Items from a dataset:
--*--

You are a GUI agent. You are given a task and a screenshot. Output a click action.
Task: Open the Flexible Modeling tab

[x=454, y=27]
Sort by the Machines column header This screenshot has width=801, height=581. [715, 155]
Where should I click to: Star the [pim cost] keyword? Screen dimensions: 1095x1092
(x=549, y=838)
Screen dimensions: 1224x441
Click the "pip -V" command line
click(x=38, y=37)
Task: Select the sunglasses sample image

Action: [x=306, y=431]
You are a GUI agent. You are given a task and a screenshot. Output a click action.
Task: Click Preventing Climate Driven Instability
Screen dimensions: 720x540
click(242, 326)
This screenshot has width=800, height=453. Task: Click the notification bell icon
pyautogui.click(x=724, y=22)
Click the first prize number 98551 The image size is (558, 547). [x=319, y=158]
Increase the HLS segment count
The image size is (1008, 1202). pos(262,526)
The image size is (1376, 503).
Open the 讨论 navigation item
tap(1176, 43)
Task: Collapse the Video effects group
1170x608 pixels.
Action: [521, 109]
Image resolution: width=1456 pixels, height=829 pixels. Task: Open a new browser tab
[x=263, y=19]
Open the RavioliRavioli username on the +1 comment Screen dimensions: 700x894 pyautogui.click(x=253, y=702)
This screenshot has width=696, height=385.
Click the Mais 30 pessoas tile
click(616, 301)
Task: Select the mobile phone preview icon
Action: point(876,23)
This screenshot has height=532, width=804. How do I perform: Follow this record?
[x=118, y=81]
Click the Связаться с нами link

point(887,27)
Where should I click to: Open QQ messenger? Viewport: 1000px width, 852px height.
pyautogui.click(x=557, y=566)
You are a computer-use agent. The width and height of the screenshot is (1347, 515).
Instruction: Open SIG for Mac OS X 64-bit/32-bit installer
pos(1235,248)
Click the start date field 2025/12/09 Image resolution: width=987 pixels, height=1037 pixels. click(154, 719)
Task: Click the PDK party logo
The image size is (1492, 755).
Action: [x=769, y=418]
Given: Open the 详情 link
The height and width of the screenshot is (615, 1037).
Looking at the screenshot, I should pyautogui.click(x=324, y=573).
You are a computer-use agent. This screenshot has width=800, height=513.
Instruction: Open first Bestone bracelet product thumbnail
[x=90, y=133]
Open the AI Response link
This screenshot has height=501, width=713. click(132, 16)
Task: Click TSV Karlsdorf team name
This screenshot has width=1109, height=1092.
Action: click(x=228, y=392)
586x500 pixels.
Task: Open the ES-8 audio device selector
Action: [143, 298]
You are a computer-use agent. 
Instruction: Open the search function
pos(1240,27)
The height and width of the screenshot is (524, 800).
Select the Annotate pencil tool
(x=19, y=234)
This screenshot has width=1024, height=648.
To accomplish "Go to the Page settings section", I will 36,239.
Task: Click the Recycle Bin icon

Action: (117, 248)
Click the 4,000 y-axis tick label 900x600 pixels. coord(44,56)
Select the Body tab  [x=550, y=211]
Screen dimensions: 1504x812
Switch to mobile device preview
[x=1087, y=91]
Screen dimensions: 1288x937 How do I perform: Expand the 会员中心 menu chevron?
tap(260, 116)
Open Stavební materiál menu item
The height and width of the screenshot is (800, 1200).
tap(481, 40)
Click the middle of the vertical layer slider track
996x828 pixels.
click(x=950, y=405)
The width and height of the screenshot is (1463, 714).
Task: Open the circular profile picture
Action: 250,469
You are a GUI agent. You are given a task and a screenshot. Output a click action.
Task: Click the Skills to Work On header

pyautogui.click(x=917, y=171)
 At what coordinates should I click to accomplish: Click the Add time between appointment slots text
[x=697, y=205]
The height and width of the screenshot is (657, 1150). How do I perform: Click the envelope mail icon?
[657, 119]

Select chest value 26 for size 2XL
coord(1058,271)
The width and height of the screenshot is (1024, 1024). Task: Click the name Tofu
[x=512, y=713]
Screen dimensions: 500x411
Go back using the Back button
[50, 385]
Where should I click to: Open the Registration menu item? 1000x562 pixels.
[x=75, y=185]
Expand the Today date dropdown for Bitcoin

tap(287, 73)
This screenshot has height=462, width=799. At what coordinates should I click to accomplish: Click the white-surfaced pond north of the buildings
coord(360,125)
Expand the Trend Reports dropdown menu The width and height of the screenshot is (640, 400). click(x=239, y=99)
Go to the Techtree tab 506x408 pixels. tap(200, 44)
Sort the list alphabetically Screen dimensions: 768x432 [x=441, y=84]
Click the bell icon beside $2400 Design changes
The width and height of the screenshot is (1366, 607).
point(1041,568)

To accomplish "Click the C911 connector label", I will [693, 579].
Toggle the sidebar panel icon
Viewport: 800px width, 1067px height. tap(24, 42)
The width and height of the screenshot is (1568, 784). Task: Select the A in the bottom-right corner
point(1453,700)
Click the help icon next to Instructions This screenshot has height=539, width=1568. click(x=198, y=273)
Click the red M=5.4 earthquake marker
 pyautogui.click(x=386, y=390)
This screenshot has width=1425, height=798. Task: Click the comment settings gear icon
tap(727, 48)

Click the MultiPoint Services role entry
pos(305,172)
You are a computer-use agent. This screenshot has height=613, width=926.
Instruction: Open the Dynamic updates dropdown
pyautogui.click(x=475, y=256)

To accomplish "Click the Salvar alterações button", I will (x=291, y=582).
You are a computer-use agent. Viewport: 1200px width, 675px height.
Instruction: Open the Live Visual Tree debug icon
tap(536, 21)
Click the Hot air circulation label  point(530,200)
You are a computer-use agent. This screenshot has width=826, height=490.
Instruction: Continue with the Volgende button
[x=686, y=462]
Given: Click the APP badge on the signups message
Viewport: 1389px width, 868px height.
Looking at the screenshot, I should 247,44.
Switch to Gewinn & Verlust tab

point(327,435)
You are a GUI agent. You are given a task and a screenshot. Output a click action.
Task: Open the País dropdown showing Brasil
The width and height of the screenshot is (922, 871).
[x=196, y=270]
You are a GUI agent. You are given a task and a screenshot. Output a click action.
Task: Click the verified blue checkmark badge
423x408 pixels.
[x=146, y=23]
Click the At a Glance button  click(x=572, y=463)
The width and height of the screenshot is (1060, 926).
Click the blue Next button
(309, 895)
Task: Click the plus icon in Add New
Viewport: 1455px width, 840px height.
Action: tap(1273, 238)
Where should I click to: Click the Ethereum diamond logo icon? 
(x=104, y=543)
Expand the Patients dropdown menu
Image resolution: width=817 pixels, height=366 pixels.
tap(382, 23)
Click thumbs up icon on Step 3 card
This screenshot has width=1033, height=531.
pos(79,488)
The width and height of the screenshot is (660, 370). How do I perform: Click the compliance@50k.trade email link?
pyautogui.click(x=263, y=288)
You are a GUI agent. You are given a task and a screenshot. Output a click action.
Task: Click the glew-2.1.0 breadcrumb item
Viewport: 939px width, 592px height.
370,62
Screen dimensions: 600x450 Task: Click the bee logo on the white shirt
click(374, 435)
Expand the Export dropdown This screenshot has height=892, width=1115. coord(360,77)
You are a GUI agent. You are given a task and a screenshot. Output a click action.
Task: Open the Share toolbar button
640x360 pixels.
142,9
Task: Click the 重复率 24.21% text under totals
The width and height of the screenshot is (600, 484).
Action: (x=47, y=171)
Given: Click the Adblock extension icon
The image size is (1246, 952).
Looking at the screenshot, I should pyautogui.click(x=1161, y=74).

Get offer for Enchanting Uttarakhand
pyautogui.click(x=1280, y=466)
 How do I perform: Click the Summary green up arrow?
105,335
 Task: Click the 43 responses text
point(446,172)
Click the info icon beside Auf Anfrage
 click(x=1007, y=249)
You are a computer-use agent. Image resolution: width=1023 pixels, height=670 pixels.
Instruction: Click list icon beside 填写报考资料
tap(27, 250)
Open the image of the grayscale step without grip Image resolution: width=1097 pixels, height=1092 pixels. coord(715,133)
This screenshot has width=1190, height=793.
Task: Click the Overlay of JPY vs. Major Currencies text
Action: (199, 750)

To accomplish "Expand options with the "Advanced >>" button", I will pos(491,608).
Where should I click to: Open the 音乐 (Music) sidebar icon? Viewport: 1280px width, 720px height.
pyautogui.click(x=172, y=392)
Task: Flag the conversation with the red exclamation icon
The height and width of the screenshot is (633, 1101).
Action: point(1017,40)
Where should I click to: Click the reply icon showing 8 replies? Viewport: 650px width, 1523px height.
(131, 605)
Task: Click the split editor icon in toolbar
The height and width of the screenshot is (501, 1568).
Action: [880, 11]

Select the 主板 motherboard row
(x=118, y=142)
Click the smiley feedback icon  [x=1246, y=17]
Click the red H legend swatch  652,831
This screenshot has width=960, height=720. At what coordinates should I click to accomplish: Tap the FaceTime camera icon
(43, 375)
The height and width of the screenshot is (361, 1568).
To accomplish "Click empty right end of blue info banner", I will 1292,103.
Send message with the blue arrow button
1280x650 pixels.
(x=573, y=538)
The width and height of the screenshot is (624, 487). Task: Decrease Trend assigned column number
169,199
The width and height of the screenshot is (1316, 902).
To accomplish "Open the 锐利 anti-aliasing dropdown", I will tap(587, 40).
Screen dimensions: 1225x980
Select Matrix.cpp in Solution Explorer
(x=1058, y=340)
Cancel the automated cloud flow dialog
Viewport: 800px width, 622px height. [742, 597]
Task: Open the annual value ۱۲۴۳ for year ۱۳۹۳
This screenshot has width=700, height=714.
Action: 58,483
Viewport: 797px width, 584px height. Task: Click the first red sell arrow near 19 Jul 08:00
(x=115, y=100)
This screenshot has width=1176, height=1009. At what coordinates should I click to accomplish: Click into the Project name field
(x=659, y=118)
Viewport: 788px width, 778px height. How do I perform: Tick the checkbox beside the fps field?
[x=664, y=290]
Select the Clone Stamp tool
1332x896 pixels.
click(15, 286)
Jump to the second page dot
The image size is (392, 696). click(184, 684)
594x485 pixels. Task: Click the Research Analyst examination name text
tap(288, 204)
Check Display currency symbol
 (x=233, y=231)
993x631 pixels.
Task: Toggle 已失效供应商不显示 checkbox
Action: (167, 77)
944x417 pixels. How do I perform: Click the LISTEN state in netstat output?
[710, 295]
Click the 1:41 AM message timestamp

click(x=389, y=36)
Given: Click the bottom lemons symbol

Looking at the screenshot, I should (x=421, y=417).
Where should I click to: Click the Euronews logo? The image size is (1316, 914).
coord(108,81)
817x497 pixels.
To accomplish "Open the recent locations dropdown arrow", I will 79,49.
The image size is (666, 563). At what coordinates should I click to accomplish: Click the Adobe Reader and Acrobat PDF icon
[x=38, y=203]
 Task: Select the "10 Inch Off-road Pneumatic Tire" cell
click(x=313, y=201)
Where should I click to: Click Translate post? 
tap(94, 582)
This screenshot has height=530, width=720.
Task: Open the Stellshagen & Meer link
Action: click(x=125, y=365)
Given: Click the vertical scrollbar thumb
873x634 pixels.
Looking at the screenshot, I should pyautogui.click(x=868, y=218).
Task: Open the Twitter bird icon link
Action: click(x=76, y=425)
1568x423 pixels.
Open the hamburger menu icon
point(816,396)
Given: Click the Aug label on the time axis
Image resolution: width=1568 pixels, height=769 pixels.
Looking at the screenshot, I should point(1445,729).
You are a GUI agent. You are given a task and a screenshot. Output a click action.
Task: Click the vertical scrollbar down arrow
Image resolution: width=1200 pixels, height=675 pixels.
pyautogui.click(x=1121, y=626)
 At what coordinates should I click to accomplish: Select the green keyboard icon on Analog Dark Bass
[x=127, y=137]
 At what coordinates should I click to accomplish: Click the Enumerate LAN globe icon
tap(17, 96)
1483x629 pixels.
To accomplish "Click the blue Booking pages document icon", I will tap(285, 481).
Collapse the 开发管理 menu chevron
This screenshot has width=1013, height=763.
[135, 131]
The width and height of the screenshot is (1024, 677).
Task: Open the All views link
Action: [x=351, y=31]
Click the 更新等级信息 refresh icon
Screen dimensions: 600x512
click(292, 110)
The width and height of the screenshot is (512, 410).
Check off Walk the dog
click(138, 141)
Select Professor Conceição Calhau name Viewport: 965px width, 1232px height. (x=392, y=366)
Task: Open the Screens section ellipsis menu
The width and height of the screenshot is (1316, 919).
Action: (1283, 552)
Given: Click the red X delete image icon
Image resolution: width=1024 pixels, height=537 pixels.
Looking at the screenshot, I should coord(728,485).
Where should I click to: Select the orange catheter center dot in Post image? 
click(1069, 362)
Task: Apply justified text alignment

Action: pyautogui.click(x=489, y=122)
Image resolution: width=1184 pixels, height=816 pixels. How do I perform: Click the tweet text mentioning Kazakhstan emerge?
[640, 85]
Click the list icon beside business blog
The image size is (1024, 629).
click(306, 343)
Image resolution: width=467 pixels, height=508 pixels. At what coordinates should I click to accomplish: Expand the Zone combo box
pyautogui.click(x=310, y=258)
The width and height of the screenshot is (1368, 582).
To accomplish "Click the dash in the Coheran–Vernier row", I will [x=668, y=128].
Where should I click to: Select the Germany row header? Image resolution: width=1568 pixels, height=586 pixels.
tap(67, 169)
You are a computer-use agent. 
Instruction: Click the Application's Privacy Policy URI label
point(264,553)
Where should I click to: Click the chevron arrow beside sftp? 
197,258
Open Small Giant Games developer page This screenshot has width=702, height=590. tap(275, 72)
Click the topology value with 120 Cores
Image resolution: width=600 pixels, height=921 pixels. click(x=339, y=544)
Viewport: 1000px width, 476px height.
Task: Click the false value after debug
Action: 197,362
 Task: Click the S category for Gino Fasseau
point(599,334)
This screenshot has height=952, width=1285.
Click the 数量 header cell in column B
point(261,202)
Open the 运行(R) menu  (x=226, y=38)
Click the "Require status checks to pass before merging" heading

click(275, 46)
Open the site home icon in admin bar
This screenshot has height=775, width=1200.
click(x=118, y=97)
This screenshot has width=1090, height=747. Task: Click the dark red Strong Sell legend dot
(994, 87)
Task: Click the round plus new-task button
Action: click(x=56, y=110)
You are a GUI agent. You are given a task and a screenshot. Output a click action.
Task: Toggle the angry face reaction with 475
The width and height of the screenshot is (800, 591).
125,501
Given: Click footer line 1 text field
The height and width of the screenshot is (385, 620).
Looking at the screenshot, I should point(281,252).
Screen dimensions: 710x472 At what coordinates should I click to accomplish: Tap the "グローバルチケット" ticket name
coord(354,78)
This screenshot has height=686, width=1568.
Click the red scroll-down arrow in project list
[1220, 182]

--*--

■ What is required ■
Repeat each line of the data above, exactly as it appears, from the first through the line that contains "Screen dimensions: 1224x441".

■ Solution below ■
You are a GUI agent. You are given a task and a screenshot. Output a click action.
Task: Open the Flexible Modeling tab

[x=454, y=27]
Sort by the Machines column header This screenshot has width=801, height=581. [715, 155]
Where should I click to: Star the [pim cost] keyword? Screen dimensions: 1095x1092
(x=549, y=838)
Screen dimensions: 1224x441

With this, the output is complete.